Bernie schrieb auch nach dem Ende der Band Ende der Achtziger fast täglich einen Song. Ich glaube, das Schreiben war über viele Jahre wirklich sein Lebenselixier. Er konnte in einer sehr ungekünstelten, leichten Art und Weise über Alltägliches schreiben wie kein anderer. Die Zeilen „Der Henkel riss ab, alles fiel auf den Boden – Kartoffeln, Tomaten und Paprikaschoten.“ aus dem Song „Tage wie dieser“ sind ein perfektes Beispiel. Eine Liebesgeschichte, die so nah am Zuhörer, der Zuhörerin ist und auch nach über vierzig Jahren immer noch so klingt, als wäre sie gerade gestern geschrieben worden.
Darüber hinaus war er ein Meister darin, die Worte rhythmisch so passend zu setzen, dass es schon beim Lesen swingte. Es waren für mich immer absolute Höhepunkte, zu Bernie zu fahren und mit ihm – oder auch im Trio mit unserem Freund Danny Dziuk – Geschichten zu spinnen und sich diebisch daran zu erfreuen, ohne irgendwelche kommerziellen Gedanken dabei zu haben. Ob es Geschichten über den Kühlschrank, Wellness Werner oder Willie und Gerd waren. Wir kamen teilweise stundenlang aus dem Lachen nicht mehr raus. Ganz egal, ob am Ende ein fertiger Song dabei rauskam oder wir nur Spaß an den Fragmenten hatten. Für Bernie war der Weg das Ziel.
Er war keiner für die große Bühne, die wirksame Inszenierung. Er liebte es, mit Freunden zusammen zu musizieren oder Musik zu hören und neue Songs entstehen zu lassen.
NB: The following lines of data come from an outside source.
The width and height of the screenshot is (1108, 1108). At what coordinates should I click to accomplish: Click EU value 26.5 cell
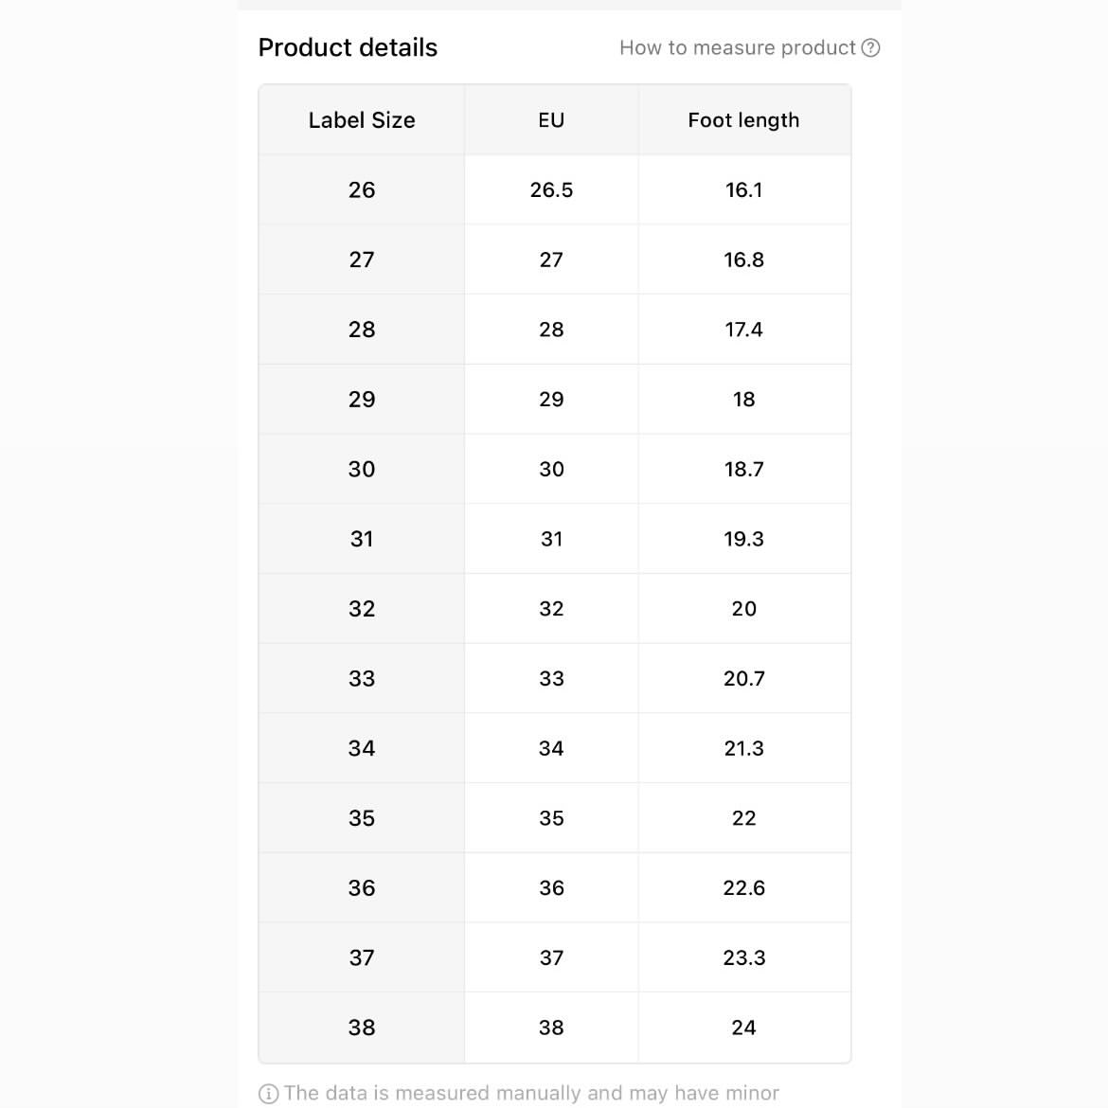click(x=551, y=190)
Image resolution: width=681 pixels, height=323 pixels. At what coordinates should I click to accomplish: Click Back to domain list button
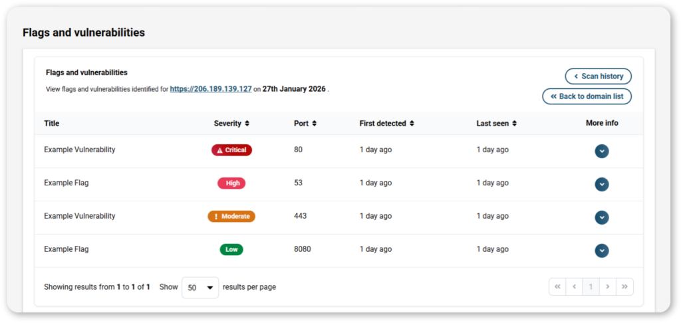587,96
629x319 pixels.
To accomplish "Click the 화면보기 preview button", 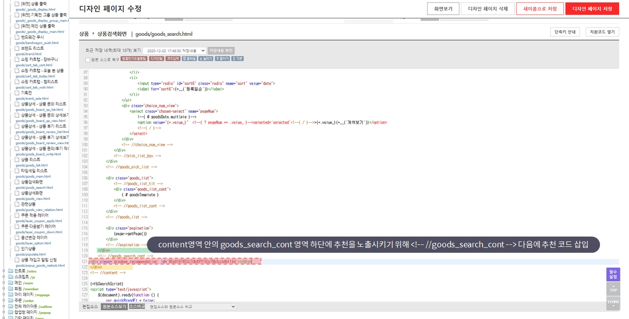I will click(443, 9).
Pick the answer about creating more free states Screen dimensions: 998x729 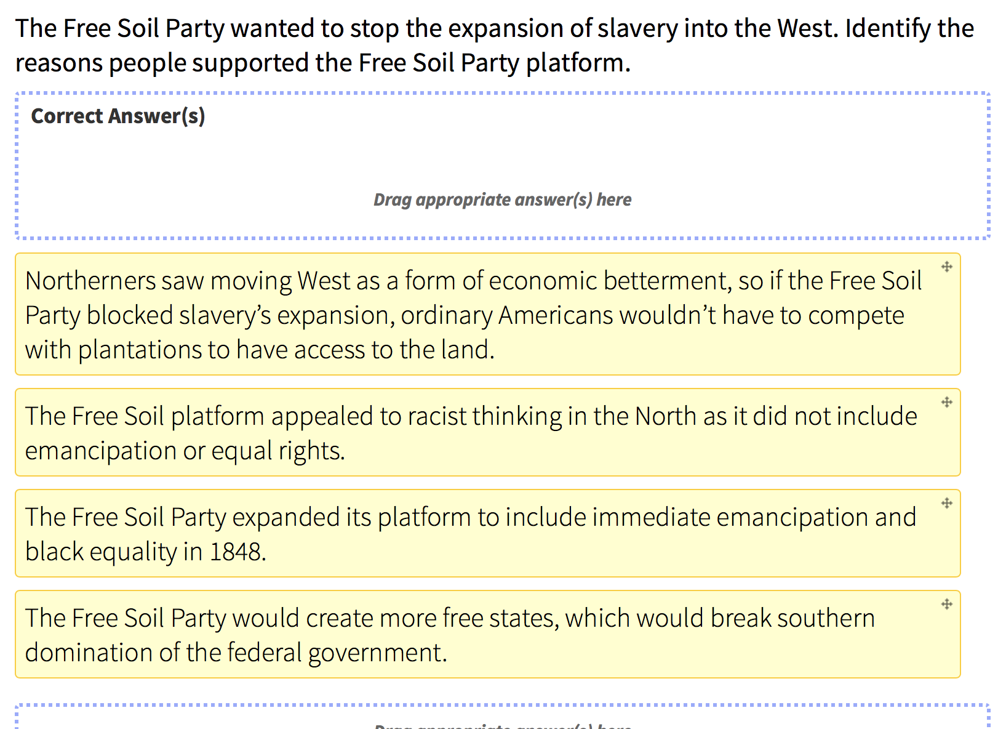tap(487, 634)
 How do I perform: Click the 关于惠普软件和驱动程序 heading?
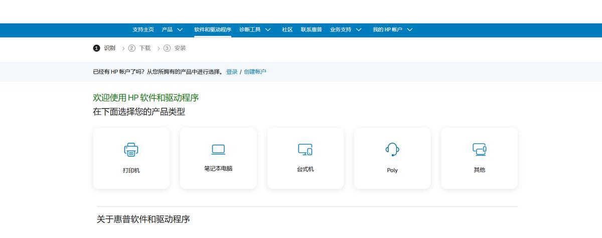coord(143,219)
Er arbeitete gerne im Garten, hatte Freude am Kochen, versorgte die Familie und war Fan von Alemannia Aachen. Er engagierte sich in seinem kleinen Dorf bei Würzburg und ließ so gar nicht den großen Künstler raushängen. Aber genau das war er, ein großer Künstler! Der es nicht nötig hatte, das an die große Glocke zu hängen. „Ich sah die Würfel fallen, / Es war ein Sechserpasch. / Ich ließ die Korken knallen, / Ich ließ die Puppen tanzen / Und merkte im Nu, / Wer mir fehlte, wer mir fehlte warst du.“ Aus Bernies Song „Wer mir fehlte“. Ruhe in Frieden!